The demons seem to be like inmates in a prison. When the wall was broken they all wanted to escape, but getting criminals who spent the last eternity fighting each other to cooperate is presumably very hard. The defenders ought to focus on whatever enables the demons to form armies; organizations can be decapitated, organizational knowledge forgotten. If a demon army does make it past the Wardstone line to where they can teleport, or if the Wardstones break down, they'll probably disperse into small groups again and be impossible to confront as an army, even aside from all the teleporting.
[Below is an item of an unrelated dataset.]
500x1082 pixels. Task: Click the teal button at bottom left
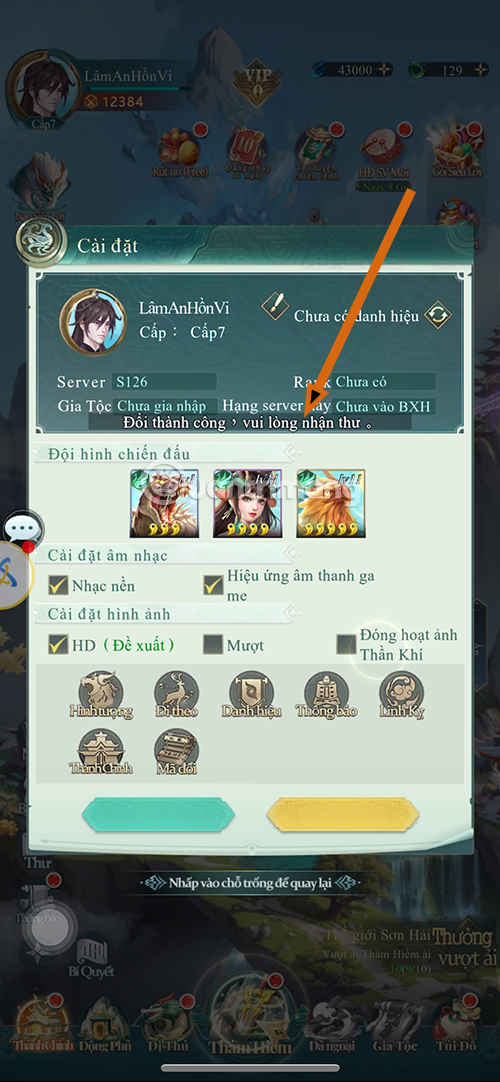(x=158, y=815)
A horde of criminal mages randomly spreading around the world is in many respects scarier than an army. An army has coordination which can be disrupted; commanders who can be negotiated with; goals which can be fulfilled or denied. An army wants, on some level, to stop fighting for at least some of the time, to have and enjoy victory in a way that includes peace, to demobilize most of its soldiers. A prison break has people who just want to live in peace and some who are serial murderers, and the latter don't have a win condition after which they'll stop. As individuals they can be stopped by ordinary police or the home guard, but you'd need police on the scale of a fully mobilized army to catch them all - and because they don't have specific goals, they'll teleport whereever your police aren't.

Something is still wrong with this picture. It implies individual demons freely teleported out of Sarkoris into the rest of the world for thirty years. Wouldn't all the demons have left the Abyss? How many demons are there, anyway? 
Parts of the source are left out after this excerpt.